__PROBLEM DESCRIPTION__.
Your copy should hold only the lines from the one holding "The width and" through the last line of the records below, both included, each exact and with no pictures.

[Dataset entries]
******

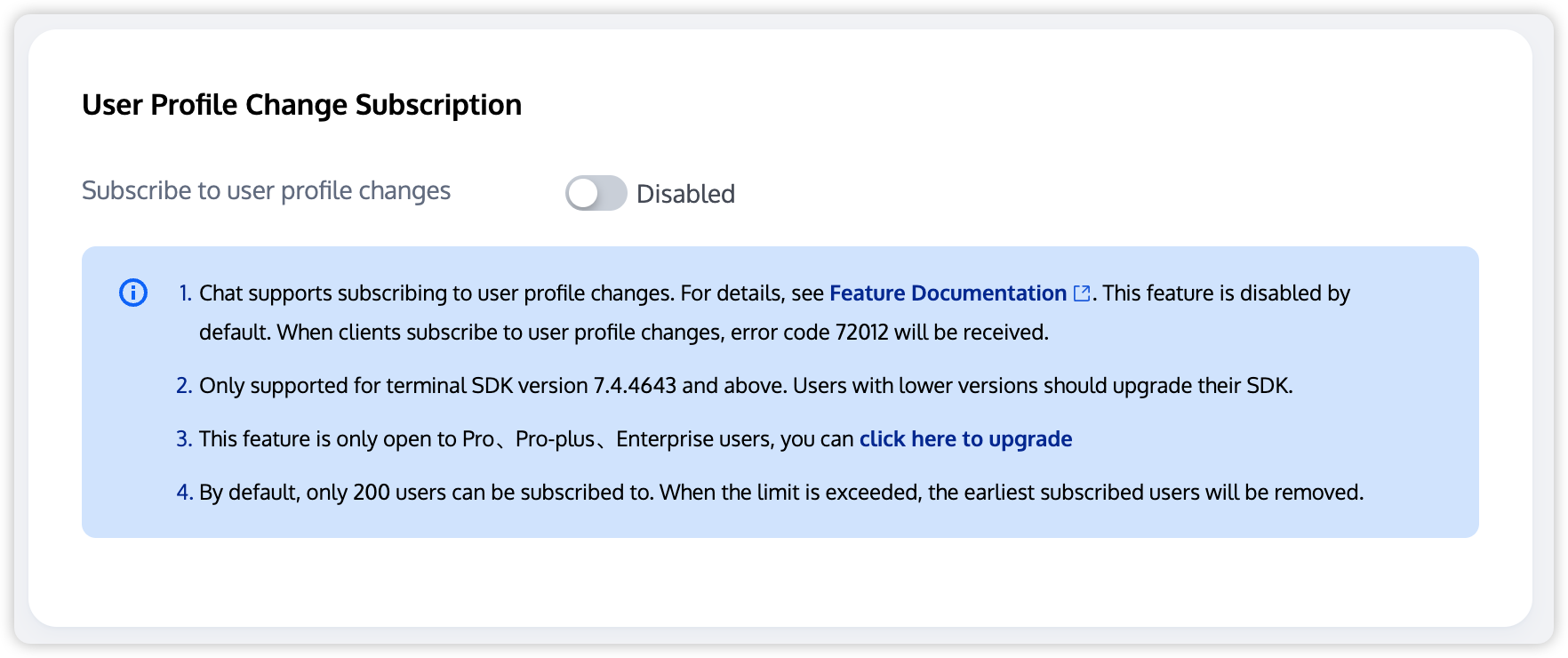Click the external link icon beside Feature Documentation

[x=1082, y=293]
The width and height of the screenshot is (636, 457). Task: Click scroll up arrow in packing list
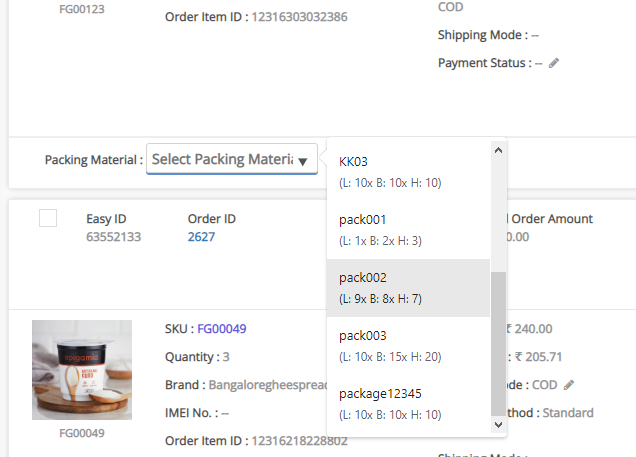(x=498, y=150)
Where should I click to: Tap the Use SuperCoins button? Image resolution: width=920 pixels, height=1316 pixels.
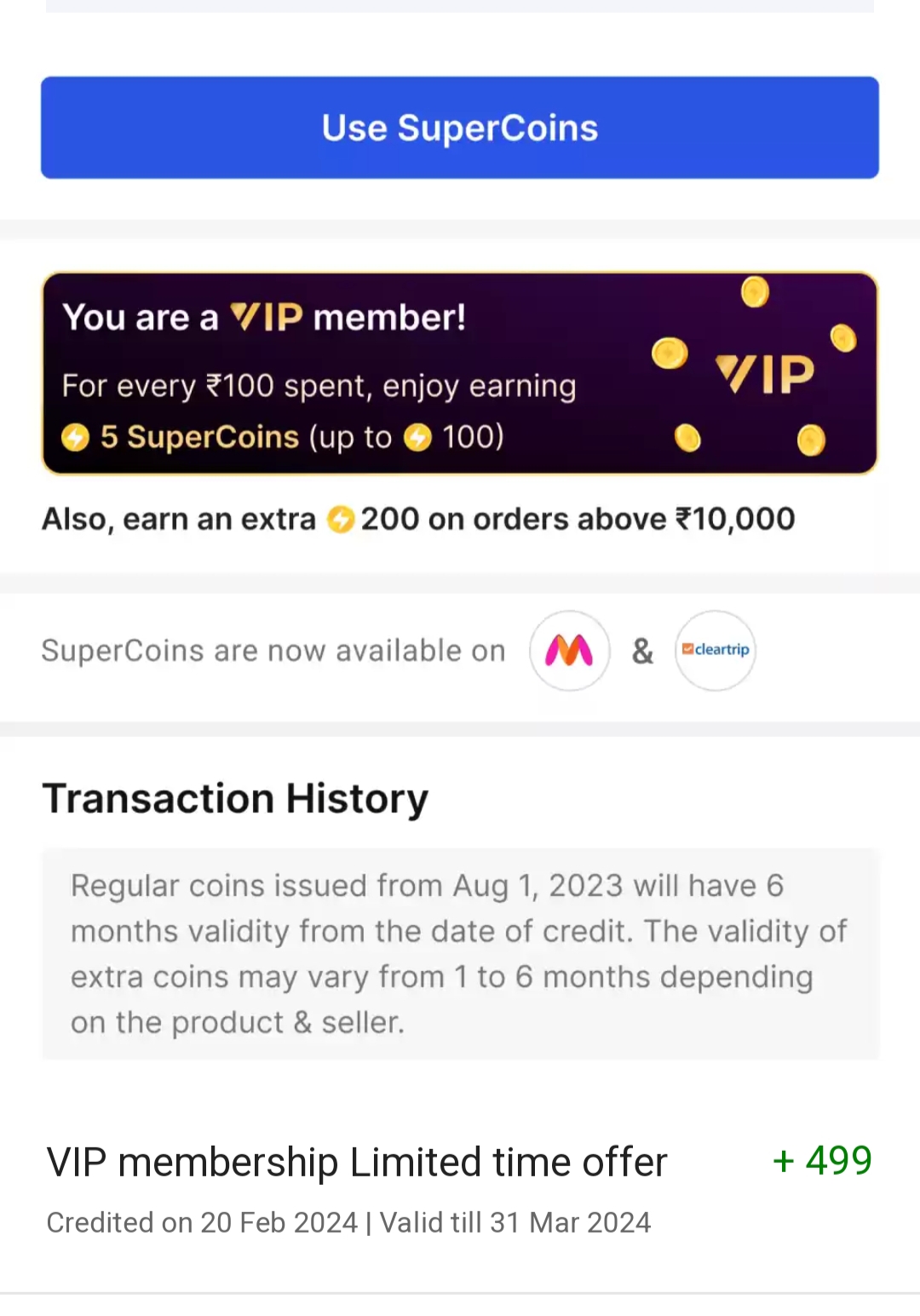point(460,128)
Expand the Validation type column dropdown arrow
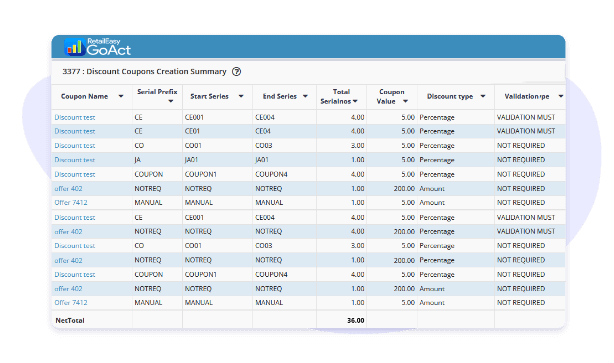 (x=561, y=96)
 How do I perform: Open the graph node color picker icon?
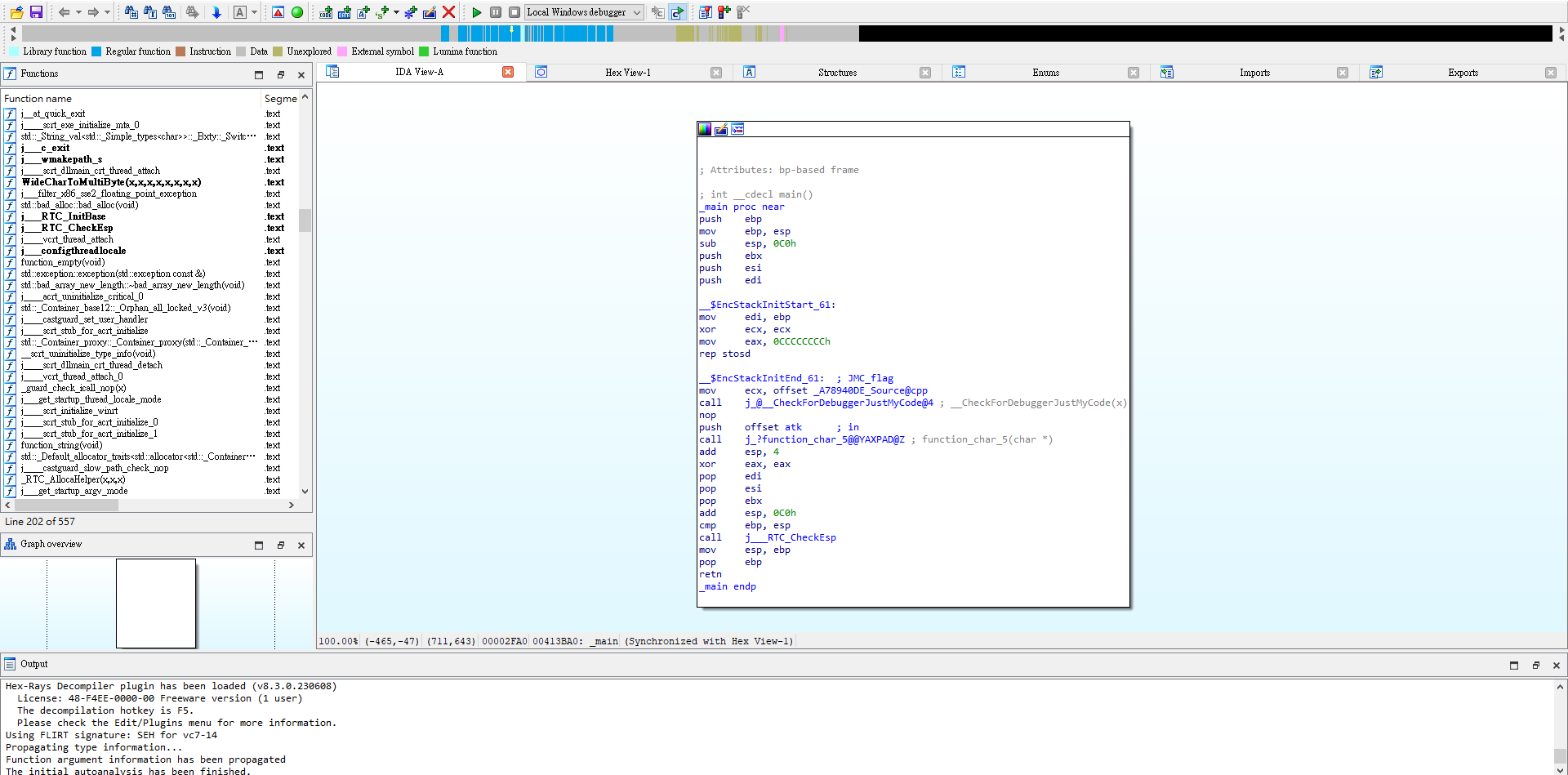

******

__SOLUTION__.
The width and height of the screenshot is (636, 457). Task: Click scroll up arrow in packing list
(x=498, y=150)
Where should I click to: Tap the Use SuperCoins button? Image resolution: width=920 pixels, height=1316 pixels.
point(460,128)
Expand the Validation type column dropdown arrow
 (x=561, y=96)
 How do I perform: Open the graph node color picker icon?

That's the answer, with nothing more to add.